* _Exercise aim_: Look below for the lines from the one with "1456x819 pixels. How" to the one with "You are a computer-use", and copy exactly those lines, both ends included.

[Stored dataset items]
================================

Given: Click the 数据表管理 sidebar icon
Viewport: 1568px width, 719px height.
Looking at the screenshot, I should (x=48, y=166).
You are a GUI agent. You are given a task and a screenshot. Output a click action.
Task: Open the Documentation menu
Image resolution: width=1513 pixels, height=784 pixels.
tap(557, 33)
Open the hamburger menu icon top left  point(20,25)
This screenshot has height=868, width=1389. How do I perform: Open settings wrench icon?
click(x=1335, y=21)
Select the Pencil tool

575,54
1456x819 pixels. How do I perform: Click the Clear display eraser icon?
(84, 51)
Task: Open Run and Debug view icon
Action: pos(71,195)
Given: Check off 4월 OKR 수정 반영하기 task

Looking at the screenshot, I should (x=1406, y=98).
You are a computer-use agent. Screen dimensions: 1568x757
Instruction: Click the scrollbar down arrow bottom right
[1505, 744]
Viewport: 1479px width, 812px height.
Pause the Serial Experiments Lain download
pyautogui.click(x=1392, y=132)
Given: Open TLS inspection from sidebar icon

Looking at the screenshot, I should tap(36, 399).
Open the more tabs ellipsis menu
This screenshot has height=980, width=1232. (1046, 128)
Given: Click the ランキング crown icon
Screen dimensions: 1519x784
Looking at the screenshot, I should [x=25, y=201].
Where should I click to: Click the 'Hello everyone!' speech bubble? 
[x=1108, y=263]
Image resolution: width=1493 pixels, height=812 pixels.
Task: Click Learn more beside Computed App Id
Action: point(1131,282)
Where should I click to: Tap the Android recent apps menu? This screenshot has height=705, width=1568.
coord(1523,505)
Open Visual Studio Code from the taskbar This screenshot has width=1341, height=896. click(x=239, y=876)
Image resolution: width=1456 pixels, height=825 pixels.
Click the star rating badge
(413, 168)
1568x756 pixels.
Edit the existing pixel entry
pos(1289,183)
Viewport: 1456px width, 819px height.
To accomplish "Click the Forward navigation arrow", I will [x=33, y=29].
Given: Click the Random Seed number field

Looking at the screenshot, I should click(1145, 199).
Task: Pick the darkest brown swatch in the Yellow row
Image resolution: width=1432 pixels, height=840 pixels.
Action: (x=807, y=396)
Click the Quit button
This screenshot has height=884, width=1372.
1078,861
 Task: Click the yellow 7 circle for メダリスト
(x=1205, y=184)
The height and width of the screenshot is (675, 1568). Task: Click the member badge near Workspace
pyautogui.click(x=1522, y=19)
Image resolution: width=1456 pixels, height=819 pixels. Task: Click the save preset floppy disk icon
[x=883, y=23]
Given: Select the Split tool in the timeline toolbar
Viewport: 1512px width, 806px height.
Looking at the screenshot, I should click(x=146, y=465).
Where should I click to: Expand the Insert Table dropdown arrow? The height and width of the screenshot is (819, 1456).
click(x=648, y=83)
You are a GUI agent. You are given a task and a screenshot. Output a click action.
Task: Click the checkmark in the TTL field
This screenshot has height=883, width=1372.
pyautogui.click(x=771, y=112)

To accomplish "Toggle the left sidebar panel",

================================

* _Written solution_:
1456x819 pixels. How do I perform: Click the Clear display eraser icon?
(84, 51)
Task: Open Run and Debug view icon
Action: pos(71,195)
Given: Check off 4월 OKR 수정 반영하기 task

Looking at the screenshot, I should (x=1406, y=98).
You are a computer-use agent. Screen dimensions: 1568x757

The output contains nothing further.